_PROBLEM:_ Reproduce word for word the part of the scraper configuration text below that begins at the words "The top-level xPathScrapers" and stops after the words "is configured for.".

_READING TEXT:_
"""
The username and password can be embedded in this string using username:password@host.
Alternatively, the apiKey field can be used to authenticate with the remote stash server.

An example stash scrape configuration is below:

name: stash
performerByName:
  action: stash
performerByFragment:
  action: stash
sceneByFragment:
  action: stash
sceneByName:
  action: stash
sceneByQueryFragment:
  action: stash
stashServer:
  apiKey: <api key>
  url: http://stashserver.com:9999

Xpath and JSON scrapers configuration¶

The top-level xPathScrapers field contains xpath scraping configurations, freely named. These are referenced in the scraper field for scrapeXPath scrapers.

Likewise, the top-level jsonScrapers field contains json scraping configurations.

Collectively, these configurations are known as mapped scraping configurations.

A mapped scraping configuration may contain a common field, and must contain performer, scene, group or gallery depending on the scraping type it is configured for.

Within the performer/scene/group/gallery field are key/value pairs corresponding to the golang fields on the performer/scene object. These fields are case-sensitive.
"""
_PROVIDED RECORDS:_
"""
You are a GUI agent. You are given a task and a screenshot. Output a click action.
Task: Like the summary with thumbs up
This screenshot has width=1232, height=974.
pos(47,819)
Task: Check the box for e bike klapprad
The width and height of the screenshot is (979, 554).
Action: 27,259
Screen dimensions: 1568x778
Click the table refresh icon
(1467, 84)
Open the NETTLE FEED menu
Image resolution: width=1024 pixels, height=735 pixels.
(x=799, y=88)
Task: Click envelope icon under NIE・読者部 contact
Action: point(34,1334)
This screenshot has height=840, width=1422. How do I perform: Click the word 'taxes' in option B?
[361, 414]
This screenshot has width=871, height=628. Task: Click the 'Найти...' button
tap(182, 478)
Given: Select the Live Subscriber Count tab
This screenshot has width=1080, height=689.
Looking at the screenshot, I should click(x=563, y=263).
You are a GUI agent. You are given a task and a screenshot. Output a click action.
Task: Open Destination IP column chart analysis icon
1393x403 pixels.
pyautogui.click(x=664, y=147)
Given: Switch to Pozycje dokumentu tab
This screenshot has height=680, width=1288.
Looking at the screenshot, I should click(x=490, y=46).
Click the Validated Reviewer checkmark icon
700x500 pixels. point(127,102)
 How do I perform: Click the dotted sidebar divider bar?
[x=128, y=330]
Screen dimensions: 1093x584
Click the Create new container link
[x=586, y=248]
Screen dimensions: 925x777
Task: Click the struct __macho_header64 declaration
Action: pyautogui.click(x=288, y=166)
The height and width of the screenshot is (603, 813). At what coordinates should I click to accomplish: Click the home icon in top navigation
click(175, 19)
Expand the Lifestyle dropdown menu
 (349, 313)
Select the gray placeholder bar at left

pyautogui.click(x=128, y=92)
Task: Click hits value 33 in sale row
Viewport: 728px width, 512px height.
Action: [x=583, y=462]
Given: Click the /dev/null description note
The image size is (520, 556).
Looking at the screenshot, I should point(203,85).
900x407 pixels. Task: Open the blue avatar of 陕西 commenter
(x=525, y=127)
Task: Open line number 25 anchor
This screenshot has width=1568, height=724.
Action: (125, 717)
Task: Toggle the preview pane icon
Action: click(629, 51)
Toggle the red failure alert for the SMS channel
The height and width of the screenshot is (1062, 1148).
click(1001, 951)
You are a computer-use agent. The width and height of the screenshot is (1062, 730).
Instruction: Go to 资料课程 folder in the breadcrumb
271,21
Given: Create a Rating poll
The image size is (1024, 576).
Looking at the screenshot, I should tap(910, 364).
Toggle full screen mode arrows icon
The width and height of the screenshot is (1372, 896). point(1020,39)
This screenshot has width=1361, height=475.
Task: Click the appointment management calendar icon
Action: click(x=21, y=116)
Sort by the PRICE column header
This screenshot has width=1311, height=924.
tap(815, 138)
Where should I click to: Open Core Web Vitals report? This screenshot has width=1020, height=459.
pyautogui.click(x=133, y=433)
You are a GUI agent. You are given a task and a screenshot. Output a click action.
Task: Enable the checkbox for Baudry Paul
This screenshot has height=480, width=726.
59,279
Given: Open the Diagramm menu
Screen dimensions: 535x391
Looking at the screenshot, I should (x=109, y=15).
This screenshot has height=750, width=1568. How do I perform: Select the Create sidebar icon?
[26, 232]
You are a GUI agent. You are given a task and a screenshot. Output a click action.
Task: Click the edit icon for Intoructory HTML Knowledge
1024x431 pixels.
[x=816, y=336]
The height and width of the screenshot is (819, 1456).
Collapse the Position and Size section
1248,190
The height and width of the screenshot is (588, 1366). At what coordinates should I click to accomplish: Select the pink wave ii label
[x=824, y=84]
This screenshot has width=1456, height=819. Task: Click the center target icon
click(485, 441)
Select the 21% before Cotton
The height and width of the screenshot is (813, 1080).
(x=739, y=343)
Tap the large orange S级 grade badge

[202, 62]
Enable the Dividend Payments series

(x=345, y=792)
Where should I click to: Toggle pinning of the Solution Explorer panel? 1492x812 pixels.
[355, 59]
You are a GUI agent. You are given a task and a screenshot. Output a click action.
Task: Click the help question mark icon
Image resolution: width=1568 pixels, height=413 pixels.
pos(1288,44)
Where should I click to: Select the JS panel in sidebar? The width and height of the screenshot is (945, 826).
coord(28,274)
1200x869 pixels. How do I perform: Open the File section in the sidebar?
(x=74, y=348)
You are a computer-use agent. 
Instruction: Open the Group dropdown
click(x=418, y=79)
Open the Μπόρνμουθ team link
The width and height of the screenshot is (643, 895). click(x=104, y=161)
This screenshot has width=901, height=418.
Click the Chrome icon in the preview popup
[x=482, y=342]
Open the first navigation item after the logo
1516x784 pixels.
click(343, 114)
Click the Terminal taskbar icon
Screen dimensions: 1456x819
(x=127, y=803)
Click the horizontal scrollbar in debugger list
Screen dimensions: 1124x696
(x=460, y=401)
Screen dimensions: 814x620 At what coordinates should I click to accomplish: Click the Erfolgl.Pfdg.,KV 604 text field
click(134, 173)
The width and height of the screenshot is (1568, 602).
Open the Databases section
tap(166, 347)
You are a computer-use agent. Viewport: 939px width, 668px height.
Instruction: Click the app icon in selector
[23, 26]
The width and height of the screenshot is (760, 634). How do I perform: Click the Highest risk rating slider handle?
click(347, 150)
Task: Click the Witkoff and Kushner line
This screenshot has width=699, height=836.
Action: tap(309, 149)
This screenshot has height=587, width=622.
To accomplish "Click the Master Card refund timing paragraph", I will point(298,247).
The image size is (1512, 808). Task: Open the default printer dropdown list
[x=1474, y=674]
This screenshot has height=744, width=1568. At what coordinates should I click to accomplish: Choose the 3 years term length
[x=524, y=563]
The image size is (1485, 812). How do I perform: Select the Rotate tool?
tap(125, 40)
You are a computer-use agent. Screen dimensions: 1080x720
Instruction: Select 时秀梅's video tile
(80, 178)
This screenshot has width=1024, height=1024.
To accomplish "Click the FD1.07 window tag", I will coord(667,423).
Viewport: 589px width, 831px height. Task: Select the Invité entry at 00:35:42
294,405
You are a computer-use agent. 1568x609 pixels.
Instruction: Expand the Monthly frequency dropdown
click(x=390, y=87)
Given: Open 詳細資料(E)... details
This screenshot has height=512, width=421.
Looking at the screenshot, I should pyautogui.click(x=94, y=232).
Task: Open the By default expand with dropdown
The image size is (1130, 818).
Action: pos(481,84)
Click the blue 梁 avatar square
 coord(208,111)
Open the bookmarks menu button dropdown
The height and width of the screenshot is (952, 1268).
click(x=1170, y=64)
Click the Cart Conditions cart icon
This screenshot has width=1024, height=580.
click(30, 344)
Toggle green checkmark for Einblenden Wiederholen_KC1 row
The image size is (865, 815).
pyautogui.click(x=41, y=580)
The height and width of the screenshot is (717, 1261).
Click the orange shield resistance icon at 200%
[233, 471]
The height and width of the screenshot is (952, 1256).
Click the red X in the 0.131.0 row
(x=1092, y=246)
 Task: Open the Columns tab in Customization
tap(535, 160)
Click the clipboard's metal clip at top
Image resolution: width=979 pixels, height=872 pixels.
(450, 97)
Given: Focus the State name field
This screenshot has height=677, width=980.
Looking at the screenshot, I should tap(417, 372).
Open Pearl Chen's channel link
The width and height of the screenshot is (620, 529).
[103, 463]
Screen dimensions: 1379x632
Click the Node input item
"""
_RIGHT ANSWER:_
The top-level xPathScrapers field contains xpath scraping configurations, freely named. These are referenced in the scraper field for scrapeXPath scrapers.

Likewise, the top-level jsonScrapers field contains json scraping configurations.

Collectively, these configurations are known as mapped scraping configurations.

A mapped scraping configuration may contain a common field, and must contain performer, scene, group or gallery depending on the scraping type it is configured for.